Within the data that follows, set down exactly the lines from the one containing "Netherlands (26, 1580)" through the one containing "France (18, 1034)", both ends included.

[[ Provided material open ]]

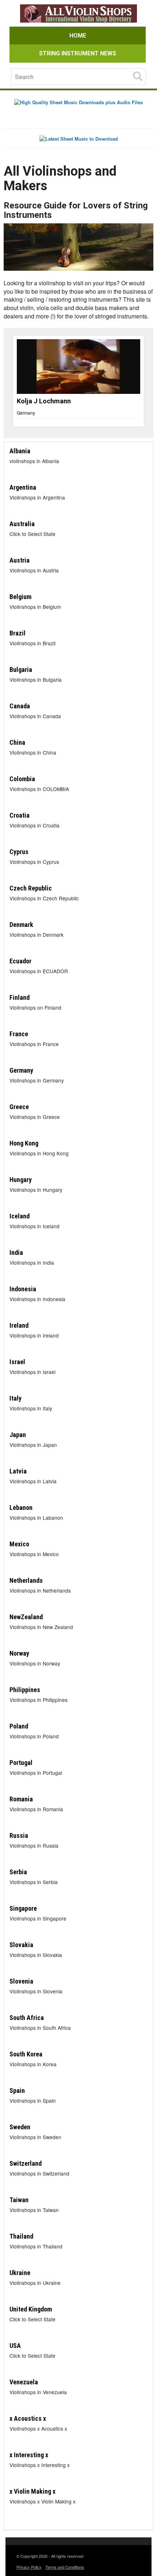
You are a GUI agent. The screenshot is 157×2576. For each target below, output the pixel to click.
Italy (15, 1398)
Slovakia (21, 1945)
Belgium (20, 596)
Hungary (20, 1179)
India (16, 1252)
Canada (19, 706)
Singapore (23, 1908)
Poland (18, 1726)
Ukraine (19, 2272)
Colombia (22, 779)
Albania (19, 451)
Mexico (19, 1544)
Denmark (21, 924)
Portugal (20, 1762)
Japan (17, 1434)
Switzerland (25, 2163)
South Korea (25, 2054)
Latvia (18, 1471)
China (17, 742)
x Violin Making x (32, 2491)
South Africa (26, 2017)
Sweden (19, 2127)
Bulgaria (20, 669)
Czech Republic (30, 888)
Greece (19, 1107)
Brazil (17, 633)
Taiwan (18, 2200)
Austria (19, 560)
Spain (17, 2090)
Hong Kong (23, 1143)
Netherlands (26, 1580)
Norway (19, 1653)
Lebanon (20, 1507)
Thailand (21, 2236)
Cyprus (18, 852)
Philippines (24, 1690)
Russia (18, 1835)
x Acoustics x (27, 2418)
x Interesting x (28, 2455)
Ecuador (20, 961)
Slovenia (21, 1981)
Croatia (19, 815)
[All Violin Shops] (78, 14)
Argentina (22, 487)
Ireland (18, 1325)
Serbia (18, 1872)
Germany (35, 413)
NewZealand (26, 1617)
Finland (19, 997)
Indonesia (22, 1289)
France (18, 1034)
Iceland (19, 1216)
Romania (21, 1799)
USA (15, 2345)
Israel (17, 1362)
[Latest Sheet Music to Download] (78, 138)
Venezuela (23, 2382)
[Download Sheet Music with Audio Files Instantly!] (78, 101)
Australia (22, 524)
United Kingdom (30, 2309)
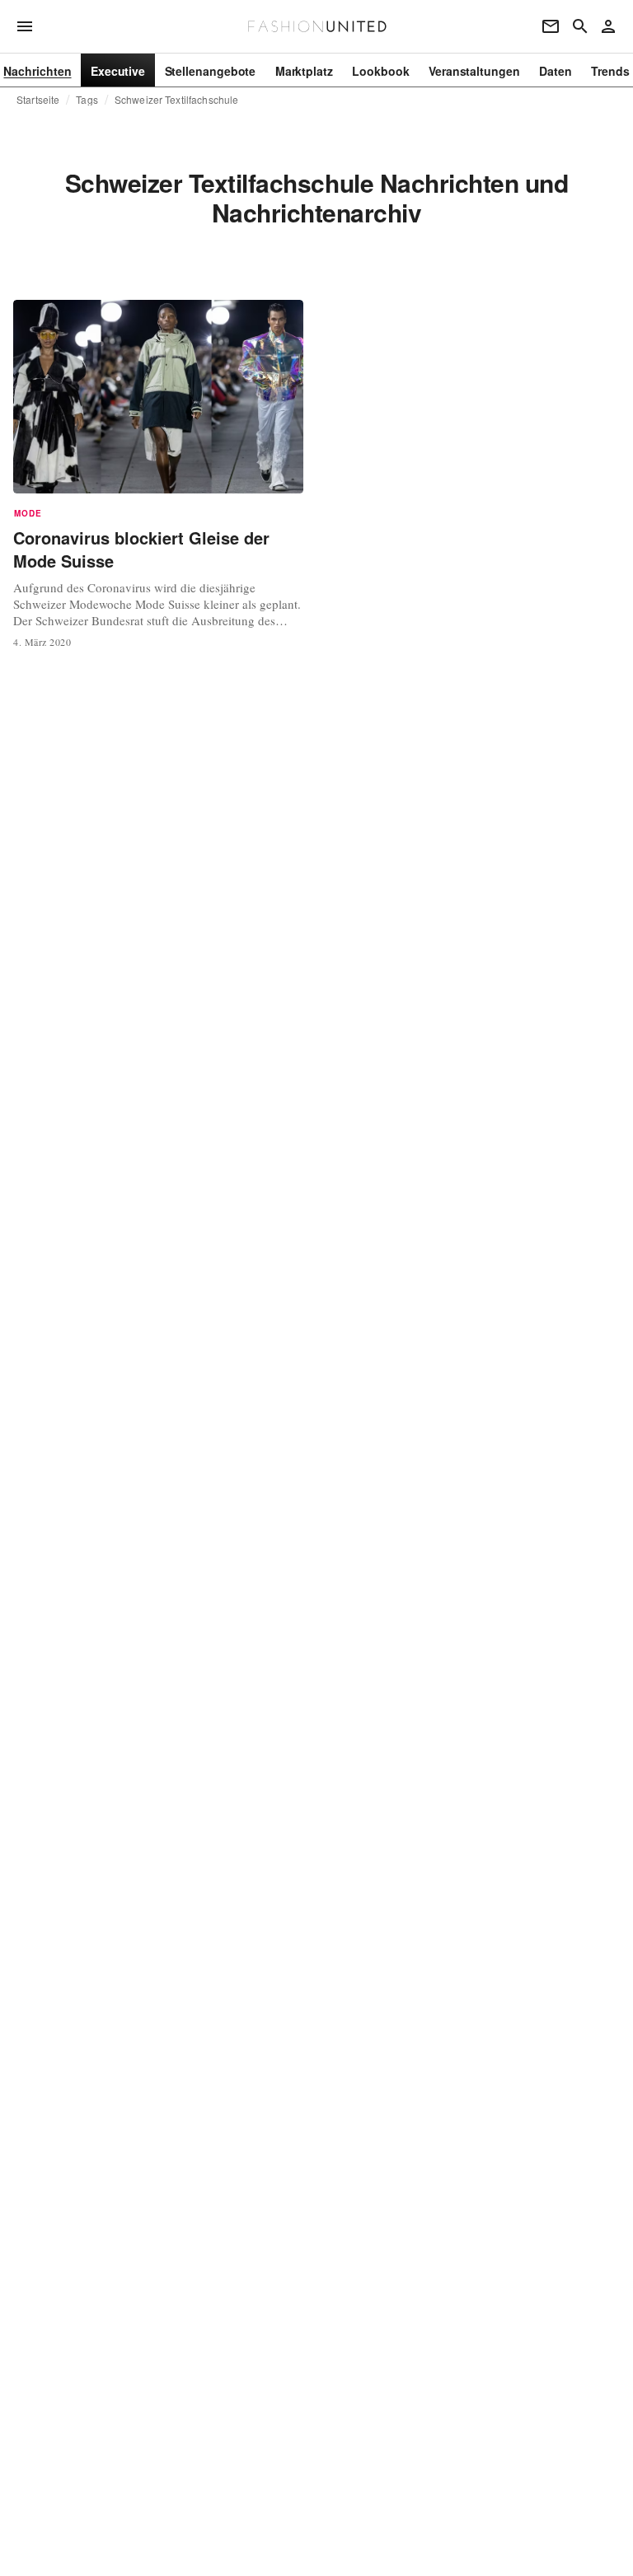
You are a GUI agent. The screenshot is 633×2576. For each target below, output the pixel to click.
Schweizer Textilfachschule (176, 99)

[[ Provided material closed ]]

* **Solution for this task**:
Netherlands (26, 1580)
Norway (19, 1653)
Lebanon (20, 1507)
Thailand (21, 2236)
Cyprus (18, 852)
Philippines (24, 1690)
Russia (18, 1835)
x Acoustics x (27, 2418)
x Interesting x (28, 2455)
Ecuador (20, 961)
Slovenia (21, 1981)
Croatia (19, 815)
[All Violin Shops] (78, 14)
Argentina (22, 487)
Ireland (18, 1325)
Serbia (18, 1872)
Germany (35, 413)
NewZealand (26, 1617)
Finland (19, 997)
Indonesia (22, 1289)
France (18, 1034)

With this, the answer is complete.